◆ WHAT TO WORK ON:
Throughout the records below, find each line holding "computer" and copy it.

=====

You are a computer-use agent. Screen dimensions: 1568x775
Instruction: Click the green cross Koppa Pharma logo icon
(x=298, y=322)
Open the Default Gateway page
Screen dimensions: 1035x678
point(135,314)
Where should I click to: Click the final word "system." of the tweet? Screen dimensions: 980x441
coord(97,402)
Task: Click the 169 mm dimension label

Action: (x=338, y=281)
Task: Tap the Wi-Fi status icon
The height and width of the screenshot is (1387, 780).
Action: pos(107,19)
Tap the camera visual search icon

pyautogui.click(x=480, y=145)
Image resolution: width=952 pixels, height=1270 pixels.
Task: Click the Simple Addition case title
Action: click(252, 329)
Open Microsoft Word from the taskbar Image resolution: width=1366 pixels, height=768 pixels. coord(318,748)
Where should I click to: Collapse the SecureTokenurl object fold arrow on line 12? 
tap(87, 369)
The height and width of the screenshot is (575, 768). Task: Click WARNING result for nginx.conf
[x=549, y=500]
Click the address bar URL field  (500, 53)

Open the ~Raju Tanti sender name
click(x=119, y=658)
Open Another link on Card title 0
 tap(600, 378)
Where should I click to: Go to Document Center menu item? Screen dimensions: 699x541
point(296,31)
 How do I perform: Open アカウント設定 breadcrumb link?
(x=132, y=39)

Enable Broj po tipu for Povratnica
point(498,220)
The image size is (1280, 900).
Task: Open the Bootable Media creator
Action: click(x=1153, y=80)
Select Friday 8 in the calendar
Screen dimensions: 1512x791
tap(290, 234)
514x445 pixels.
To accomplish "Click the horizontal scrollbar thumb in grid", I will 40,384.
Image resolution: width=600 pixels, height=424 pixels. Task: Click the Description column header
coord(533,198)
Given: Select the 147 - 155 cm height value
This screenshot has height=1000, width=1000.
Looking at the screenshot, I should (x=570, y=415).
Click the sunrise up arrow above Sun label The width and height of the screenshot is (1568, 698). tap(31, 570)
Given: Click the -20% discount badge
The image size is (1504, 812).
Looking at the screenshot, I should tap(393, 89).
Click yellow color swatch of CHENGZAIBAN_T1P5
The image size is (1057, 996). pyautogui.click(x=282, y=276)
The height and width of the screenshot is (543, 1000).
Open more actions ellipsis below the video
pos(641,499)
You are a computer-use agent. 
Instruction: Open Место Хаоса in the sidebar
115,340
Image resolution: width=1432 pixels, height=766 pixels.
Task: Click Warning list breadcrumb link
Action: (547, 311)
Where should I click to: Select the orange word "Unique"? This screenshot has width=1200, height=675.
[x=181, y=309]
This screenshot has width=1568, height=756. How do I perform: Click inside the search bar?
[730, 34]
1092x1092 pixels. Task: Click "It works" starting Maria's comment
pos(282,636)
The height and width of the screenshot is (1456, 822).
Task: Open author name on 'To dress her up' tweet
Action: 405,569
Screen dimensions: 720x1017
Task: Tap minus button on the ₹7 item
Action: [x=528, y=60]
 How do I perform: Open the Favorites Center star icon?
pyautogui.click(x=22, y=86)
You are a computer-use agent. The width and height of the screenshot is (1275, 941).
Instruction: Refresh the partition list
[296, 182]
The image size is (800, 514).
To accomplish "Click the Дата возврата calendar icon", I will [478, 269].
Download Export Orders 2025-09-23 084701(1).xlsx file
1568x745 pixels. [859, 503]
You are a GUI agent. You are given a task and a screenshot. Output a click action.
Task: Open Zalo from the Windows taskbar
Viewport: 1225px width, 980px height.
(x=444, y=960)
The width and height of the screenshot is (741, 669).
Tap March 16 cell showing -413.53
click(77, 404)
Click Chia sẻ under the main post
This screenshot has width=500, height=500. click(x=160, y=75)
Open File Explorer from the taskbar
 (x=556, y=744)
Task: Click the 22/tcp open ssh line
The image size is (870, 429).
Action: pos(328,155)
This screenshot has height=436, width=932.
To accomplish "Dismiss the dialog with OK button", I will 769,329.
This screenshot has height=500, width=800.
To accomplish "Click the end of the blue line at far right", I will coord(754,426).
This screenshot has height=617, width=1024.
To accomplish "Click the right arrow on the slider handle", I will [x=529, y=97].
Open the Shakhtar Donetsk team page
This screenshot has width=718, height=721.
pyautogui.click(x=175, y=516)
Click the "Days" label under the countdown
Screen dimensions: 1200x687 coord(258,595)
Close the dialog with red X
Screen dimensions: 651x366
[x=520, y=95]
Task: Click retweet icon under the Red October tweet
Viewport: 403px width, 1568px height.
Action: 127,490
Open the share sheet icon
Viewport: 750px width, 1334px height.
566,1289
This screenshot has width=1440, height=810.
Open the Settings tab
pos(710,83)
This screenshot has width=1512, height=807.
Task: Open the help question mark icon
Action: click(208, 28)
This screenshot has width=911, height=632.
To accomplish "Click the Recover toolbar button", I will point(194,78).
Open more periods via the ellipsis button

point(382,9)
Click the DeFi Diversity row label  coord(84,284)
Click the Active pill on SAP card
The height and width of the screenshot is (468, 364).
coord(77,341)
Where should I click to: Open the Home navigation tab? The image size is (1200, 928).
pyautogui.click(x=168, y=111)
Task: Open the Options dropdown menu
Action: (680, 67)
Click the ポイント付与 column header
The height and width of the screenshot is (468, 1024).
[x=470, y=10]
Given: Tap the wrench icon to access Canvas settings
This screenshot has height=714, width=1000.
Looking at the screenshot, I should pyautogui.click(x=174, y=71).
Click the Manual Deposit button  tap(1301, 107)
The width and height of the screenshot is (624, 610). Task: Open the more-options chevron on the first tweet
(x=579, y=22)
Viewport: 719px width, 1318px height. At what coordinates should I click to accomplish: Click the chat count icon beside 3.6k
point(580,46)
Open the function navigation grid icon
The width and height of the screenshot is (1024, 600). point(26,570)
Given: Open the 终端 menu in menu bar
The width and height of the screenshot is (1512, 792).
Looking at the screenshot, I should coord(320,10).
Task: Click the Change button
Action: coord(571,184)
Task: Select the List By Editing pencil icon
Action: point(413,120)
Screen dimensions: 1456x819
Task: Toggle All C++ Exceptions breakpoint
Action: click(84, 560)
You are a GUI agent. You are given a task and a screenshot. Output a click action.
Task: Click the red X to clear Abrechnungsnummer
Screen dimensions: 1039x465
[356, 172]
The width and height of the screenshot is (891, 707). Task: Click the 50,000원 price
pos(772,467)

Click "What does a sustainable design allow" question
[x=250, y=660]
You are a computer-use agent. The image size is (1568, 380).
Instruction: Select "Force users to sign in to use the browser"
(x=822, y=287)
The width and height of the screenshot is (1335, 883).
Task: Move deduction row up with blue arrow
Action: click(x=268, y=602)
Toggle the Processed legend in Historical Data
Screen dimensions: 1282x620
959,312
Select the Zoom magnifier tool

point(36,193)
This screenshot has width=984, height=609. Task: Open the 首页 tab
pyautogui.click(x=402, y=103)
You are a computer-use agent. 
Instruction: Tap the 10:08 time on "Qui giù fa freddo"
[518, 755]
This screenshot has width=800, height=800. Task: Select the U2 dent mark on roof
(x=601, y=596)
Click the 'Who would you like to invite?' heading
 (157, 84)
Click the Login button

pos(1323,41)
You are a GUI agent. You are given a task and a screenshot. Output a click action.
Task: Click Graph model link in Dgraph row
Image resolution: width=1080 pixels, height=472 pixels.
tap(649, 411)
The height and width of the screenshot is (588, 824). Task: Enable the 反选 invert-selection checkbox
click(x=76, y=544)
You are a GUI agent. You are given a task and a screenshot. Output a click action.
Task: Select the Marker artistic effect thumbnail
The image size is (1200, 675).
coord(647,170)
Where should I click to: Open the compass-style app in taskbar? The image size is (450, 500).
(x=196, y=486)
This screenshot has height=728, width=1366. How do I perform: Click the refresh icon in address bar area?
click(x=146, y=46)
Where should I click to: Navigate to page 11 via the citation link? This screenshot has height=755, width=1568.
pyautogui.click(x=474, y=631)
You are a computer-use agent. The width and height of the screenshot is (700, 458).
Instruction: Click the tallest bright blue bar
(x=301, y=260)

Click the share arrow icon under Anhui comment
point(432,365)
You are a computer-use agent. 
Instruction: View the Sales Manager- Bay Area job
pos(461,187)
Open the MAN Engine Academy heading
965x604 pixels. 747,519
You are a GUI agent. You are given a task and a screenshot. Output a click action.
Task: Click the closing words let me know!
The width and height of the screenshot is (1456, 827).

=====

◆ TASK RESULT:
You are a computer-use agent. Screen dimensions: 1568x775
You are a computer-use agent. 
You are a computer-use agent. The width and height of the screenshot is (1275, 941).
You are a computer-use agent. The image size is (1568, 380).
You are a computer-use agent. 
You are a computer-use agent. The width and height of the screenshot is (700, 458).
You are a computer-use agent. 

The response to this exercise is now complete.